Director: Miguel Morayta (The Bloody Vampire 1961)
Producer: Internacional Sono Film S.A. / Tele Talia Films
Score: Luis Hernandez Breton
Writer: Miguel Morayta
Director of photography: Raul Martinez Solares
In a small village in the 16th century, mysterious deaths occur on the night of the full moon near the Lagoon of Death. Although the local priest and the villagers are mystified by several sudden deaths, one resident, Doctor Alvaran (Rafael Del Rio), an expert on vampires, is certain the deeds are the work of the respected Count Frankenhausen (Carlos Agosti), who lives in a castle with his beautiful daughter, Brunhilde (Erna Martha Bauman), who is the spitten image of her dead mother. Heck, she even has the same name! The villagers scoff when Alvaran tries to convince them that Count Frankenhausen is really a vampire, and that the Count's only salvation is an injection of clamic acid extracted from the roots of the mandragora tree. Hildegard (Bertha Moss), Count Frankenhausen's loyal servant, consistently sabotages Alvarans' attempts to thwart her master. Alvaran goes to the castle and meets Brunhilde, who refuses to believe that her father is a bloodsucker who uses his influence on her (even though Alvaran finds her wandering around the lagoon in a hypnotic trance). He explains that not even driving a stake in the Count's heart could prevent the Vampires from marching on the castle. The only solution is to inject Frankenhausen with the acid. The doctor finds his way to the secret laboratory of Frankenhausen and surprises him. The Count immediately turns into a huge bat with big ears. After a fierce fight, Alvaran flings a stake at Frankenhausen and pins the bat-figure to the wall. As Alvaran had warned the villagers, a mob of Vampires immediately rises from their graves (with stakes sticking out of their chests), attack the villagers, and proceed towards the castle. Can Doctor Alvaran give the Count the juice in time before the Vampires take over?

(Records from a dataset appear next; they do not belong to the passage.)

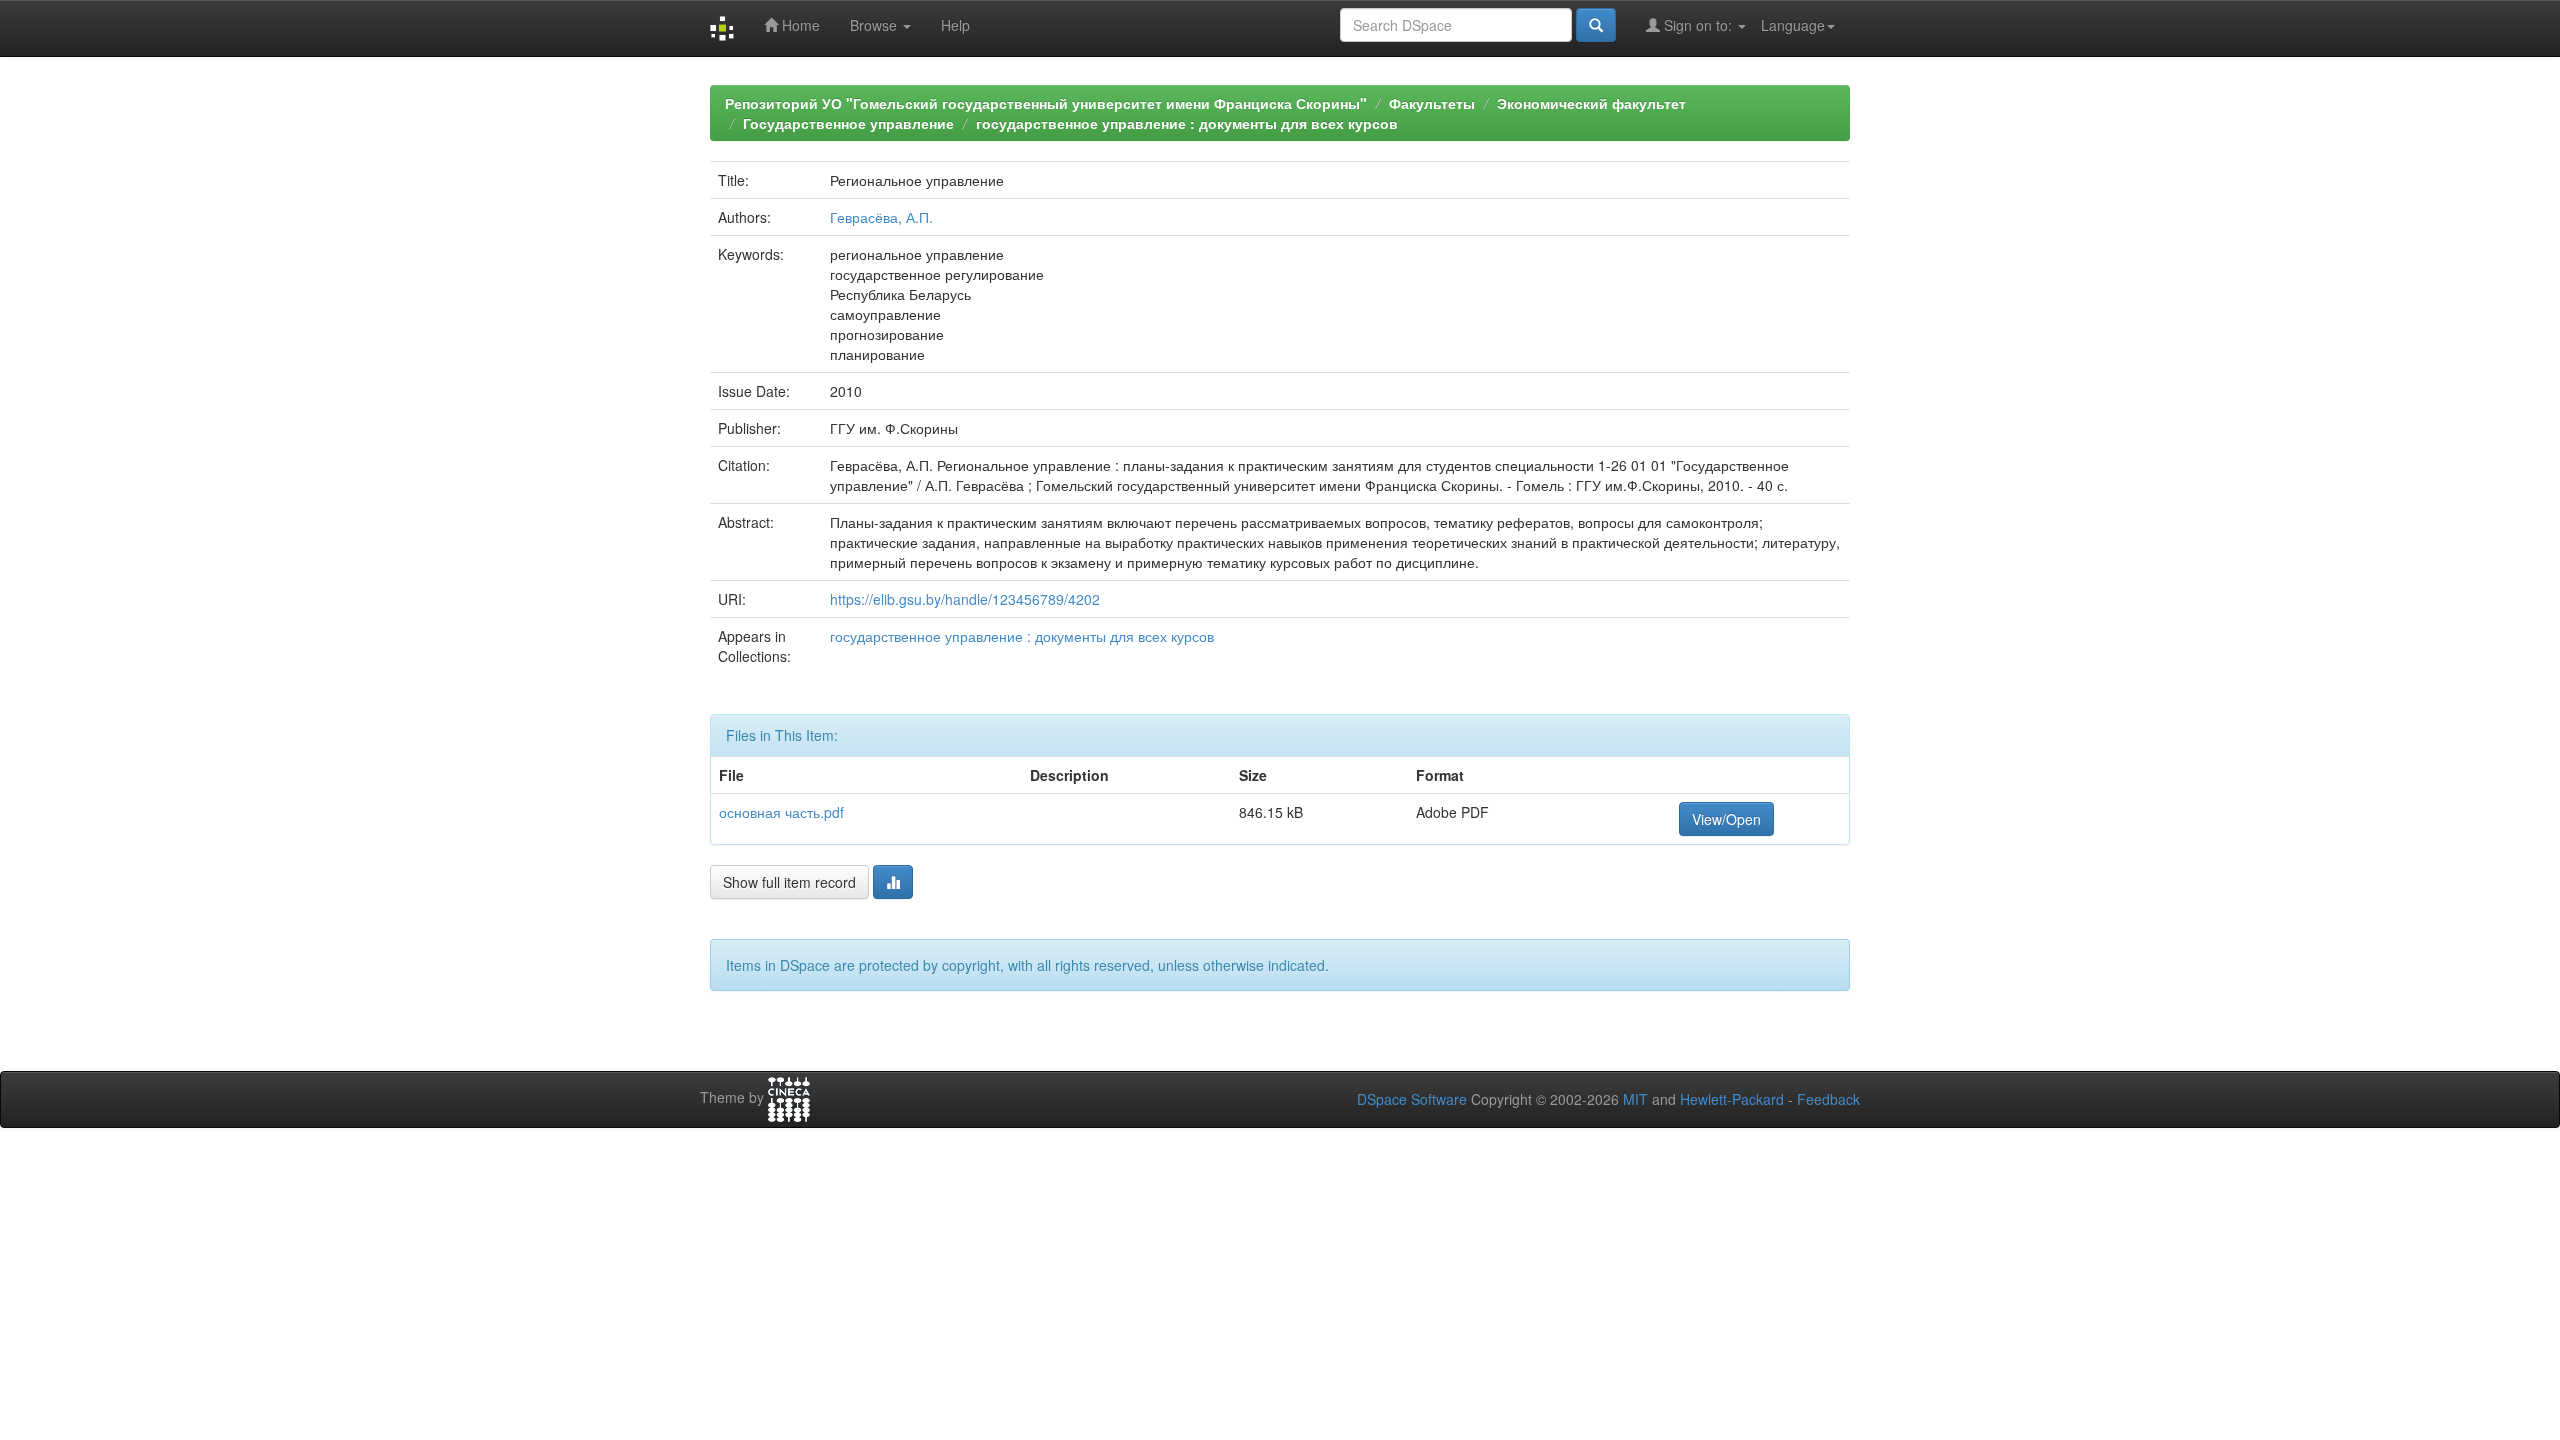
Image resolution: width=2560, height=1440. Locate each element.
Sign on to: (1698, 25)
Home (799, 25)
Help (955, 25)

- Precursor to "The Bloody Vampire". According to Mexican film historian David Wilt, "The Bloody Vampire" and "Invasion Of The Vampires" were shot back-to-back in December 1961-January 1962. "The Bloody Vampire" was released in September 1962, and the sequel, "Invasion Of The Vampires" was released the following summer. - The film was re-edited and dubbed for the US by K. Gordon Murray. - In this movie, garlic isn't adequate to fight the threat of the vampires - some other plant takes its place: a potion ("Clammic Acid") is concocted, which returns the dead to their human form and dispels the vampire threat.